To say that spirituality and politics haven't always mixed at
the UN would be an understatement. As recently as 2000, it
caught heavy flak in the press from the likes of Archbishop
Desmond Tutu and the late Brother Wayne Teasdale for caving in
to pressure from China and denying the Dalai Lama a seat at the
landmark Millennium Summit. And up until ten years ago, Dr.
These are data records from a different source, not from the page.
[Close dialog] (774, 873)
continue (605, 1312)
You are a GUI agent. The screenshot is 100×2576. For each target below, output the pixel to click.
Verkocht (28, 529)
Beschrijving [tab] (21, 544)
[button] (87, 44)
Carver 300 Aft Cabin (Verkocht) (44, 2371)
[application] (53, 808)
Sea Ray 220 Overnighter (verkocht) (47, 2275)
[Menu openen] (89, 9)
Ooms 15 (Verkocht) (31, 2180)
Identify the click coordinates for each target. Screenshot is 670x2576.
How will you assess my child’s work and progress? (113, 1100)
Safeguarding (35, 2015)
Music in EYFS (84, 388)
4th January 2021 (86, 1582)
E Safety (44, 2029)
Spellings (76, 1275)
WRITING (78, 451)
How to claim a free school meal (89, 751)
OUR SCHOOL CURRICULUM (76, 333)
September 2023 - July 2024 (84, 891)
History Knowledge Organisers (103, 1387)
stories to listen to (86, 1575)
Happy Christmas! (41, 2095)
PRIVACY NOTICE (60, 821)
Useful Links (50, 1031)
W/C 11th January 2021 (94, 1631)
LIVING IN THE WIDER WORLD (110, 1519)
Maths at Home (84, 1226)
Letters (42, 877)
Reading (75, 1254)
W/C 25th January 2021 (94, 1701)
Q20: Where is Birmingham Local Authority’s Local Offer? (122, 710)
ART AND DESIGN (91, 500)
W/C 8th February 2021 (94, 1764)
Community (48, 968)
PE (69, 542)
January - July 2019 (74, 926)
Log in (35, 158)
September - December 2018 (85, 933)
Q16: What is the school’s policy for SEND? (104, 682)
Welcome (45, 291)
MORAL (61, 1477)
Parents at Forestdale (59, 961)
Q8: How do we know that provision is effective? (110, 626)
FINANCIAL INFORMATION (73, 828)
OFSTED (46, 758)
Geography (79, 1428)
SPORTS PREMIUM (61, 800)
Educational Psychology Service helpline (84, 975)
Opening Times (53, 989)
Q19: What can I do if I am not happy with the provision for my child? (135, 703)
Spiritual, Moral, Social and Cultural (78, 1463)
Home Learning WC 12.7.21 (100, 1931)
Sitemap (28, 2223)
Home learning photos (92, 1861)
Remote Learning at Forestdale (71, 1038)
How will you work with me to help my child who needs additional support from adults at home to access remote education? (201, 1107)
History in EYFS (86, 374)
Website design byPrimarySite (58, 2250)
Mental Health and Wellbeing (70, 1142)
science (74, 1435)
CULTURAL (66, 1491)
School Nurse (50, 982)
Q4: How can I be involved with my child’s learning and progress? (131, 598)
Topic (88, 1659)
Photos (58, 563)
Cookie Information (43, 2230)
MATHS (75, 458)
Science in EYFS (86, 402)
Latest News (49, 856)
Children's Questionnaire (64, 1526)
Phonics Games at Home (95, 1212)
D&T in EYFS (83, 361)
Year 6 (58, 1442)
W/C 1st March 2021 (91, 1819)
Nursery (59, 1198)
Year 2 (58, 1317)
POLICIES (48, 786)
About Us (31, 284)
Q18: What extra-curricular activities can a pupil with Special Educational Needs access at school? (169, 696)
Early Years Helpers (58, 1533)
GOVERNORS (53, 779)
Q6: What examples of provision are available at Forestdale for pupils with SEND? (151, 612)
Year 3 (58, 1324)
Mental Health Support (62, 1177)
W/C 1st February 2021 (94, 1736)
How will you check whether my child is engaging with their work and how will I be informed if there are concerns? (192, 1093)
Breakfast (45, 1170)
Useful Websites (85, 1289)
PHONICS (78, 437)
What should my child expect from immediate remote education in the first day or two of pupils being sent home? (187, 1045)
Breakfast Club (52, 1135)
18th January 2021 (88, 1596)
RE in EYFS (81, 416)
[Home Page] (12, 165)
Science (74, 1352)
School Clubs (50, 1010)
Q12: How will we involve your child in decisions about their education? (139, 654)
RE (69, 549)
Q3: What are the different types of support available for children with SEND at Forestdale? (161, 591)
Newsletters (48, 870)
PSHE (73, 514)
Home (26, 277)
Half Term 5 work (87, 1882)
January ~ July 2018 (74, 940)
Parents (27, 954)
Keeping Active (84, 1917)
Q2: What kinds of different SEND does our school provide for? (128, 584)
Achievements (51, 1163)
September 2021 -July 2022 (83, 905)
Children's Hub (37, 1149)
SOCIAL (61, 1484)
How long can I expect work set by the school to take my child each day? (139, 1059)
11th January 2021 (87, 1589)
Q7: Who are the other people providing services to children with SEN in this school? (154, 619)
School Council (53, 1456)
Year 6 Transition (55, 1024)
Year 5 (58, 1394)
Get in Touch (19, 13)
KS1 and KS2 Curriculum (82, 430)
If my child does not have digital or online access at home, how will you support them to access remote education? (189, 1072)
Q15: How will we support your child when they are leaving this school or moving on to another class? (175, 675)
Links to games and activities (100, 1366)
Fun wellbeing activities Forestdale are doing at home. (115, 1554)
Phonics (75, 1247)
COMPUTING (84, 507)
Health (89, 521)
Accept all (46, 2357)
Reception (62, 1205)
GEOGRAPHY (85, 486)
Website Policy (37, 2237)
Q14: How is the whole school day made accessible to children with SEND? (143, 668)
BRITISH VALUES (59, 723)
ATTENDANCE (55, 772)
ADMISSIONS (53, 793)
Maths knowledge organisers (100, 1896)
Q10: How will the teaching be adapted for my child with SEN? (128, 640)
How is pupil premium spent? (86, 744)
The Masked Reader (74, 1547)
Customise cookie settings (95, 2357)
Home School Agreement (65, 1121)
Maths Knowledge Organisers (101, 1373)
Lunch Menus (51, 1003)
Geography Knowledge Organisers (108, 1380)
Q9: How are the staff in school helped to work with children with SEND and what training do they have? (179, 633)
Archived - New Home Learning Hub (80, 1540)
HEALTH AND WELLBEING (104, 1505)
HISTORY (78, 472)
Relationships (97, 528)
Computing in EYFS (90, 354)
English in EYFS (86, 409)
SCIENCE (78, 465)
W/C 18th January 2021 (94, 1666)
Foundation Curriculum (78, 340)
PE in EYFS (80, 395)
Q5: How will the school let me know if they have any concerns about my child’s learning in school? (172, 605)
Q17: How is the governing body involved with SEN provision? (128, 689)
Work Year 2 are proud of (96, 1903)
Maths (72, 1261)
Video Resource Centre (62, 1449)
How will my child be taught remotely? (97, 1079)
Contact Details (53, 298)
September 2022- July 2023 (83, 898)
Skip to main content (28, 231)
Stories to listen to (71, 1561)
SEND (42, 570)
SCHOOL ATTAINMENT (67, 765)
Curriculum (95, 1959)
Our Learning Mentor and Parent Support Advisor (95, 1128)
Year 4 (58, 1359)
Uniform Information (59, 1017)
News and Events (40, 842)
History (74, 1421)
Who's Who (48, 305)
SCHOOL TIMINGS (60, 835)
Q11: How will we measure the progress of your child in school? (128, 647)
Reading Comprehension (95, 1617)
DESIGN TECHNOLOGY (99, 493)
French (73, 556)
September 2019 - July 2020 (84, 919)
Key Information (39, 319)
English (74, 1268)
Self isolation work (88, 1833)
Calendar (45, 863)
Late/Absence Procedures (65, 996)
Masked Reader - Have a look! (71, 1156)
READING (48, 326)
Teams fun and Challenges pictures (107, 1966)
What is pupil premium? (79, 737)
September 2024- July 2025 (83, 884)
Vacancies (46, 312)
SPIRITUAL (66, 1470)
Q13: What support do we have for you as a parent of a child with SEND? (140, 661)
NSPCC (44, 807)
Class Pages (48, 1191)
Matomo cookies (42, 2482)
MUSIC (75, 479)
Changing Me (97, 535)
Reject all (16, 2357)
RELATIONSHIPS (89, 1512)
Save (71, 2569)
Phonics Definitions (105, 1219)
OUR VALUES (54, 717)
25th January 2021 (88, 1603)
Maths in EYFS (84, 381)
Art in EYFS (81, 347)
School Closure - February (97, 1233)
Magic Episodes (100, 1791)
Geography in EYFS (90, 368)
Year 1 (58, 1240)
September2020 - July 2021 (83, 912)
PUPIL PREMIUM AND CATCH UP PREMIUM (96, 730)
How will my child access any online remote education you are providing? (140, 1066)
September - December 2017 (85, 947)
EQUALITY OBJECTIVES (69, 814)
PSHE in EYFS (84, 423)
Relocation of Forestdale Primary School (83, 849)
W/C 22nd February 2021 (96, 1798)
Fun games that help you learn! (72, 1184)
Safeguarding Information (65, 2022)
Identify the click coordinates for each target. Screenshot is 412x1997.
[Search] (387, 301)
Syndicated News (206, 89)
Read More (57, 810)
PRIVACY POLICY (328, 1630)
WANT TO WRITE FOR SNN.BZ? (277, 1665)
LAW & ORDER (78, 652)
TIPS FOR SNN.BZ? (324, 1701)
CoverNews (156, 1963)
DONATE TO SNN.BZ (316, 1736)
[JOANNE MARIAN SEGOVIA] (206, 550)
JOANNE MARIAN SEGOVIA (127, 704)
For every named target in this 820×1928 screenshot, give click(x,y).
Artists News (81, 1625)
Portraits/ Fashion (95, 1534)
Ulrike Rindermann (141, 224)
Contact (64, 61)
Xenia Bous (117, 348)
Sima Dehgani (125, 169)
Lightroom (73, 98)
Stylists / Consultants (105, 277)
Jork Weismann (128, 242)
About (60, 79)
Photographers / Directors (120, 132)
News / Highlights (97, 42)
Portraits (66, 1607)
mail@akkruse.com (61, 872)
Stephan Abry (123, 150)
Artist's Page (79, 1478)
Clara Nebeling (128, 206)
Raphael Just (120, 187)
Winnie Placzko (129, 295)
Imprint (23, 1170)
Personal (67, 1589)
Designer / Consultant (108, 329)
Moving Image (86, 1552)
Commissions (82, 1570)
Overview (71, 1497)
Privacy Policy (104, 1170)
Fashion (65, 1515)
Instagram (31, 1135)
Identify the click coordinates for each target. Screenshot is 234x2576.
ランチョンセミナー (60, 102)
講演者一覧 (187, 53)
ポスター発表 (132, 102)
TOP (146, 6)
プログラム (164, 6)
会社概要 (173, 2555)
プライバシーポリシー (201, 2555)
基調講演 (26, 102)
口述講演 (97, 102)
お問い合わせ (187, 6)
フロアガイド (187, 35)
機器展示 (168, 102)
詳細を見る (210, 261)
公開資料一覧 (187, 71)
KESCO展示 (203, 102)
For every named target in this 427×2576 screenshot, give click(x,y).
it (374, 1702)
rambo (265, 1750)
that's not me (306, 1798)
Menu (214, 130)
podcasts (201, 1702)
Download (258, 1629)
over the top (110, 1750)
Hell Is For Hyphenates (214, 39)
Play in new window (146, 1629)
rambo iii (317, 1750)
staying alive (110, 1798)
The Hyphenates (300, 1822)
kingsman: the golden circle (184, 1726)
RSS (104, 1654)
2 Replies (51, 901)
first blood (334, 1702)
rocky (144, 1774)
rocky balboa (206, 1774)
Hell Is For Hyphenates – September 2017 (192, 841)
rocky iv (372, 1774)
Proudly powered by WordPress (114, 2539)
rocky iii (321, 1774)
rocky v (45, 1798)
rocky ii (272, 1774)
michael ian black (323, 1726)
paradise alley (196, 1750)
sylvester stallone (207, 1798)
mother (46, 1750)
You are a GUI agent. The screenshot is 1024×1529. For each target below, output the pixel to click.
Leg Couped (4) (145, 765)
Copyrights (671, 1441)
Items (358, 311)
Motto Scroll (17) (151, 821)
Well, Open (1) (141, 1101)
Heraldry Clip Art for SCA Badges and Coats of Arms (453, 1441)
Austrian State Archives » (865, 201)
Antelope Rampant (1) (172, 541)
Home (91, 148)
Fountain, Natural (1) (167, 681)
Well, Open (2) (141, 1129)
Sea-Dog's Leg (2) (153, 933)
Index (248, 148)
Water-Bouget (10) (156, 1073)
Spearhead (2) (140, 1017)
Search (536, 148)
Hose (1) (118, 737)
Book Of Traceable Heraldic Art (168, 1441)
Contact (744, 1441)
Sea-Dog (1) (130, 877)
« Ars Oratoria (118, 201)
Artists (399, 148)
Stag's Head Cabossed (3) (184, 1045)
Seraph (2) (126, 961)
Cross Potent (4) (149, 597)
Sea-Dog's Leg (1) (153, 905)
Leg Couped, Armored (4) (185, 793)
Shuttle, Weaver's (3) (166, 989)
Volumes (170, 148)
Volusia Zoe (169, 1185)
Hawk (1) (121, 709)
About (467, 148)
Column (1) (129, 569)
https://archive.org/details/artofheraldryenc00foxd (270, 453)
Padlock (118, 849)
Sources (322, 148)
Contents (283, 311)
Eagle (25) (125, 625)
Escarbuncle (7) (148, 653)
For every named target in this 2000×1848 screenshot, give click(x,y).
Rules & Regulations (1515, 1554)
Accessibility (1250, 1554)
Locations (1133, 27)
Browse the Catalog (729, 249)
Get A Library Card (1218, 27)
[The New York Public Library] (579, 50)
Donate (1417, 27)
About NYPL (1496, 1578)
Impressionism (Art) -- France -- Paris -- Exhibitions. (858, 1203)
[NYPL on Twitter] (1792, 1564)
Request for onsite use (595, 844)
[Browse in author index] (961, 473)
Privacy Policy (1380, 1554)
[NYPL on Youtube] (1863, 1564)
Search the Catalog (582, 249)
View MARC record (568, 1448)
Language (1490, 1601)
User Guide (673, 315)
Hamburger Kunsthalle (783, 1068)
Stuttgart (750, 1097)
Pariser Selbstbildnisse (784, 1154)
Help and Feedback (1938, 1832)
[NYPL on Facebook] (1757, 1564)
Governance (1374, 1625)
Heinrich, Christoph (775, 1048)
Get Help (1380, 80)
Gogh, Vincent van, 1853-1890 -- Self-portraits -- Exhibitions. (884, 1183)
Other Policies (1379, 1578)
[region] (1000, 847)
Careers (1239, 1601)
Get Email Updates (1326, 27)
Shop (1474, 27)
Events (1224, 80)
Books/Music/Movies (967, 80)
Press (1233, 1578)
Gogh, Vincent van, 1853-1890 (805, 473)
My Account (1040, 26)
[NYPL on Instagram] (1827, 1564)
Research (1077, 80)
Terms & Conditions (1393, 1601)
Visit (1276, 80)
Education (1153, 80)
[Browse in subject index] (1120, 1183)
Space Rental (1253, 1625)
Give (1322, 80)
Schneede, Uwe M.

Nancy Roof explains, “it was completely unacceptable to
use the word 'values,' let alone 'spirituality,' in
international circles.” Roof, who edits the global affairs
journal Kosmos, helped convene the Values Caucus in
1994 in order to change that. Ever since, this predecessor to
the CSVGC has lobbied to frame the UN's treatment of global
issues within a context of underlying values, educating decision
makers in such new-paradigm thinking as Ken Wilber's Integral
philosophy. They've been so successful that Alfredo
Sfeir-Younis, former Special Representative of the World Bank to
the UN, once called the Values Caucus “the most important
group in the United Nations.”
Now, to have finally gained a foothold within the formal UN
bureaucracy is perhaps the greatest victory yet for this
decade-old movement to bring spirituality to the forefront of
international affairs. And though Williams admits that it is
hard to define exactly what their new official status will
allow, she believes that the CSVGC's acceptance by the
Conference of NGOs “shows a new willingness to consider
the positive role of spirituality and values in UN efforts.
There's some evolutionary force that's saying now is the time
for a real transition to happen.”
Aiming to incorporate spirituality “into all areas of
the United Nations agenda,” the CSVGC plans to lobby at
international conferences, sponsor talks on spiritual dimensions
of global public policy, and explore the creation of a permanent
spiritual council at the UN. A partial list of subcommittees
currently in formation includes Spirituality and Science (to
support new research on prayer, intention, healing, and the
nature of consciousness); Conscious Education (to work with
UNICEF and UNESCO); Ethics and Values (to issue ethical impact
statements on UN policies); Spirituality and Business; and
Culture of Peace.
Whether this new marriage of state and soul will be capable
of shaking up the culture of inertia and postponement that
habitually allows situations like that in Darfur to deteriorate
into catastrophes remains to be seen. After all, as Roof
laments, “It's very hard to make structural changes in the
United Nations, because the five nations of the Security Council
have absolute veto authority, and they're not going to give
their power up. It's a real impasse.” Nevertheless, the
CSVGC is optimistic, in part because they feel the weight of
history is on their side. “Almost all the former
Secretary-Generals grounded their work in spiritual values,”
Williams says. “Dag Hammarskjöld, for example, is often quoted
as having said, 'We can only succeed in achieving world peace if there
is a spiritual renaissance on this planet.' And we've come a long
way in the last ten years. Who knows what could happen in another ten?”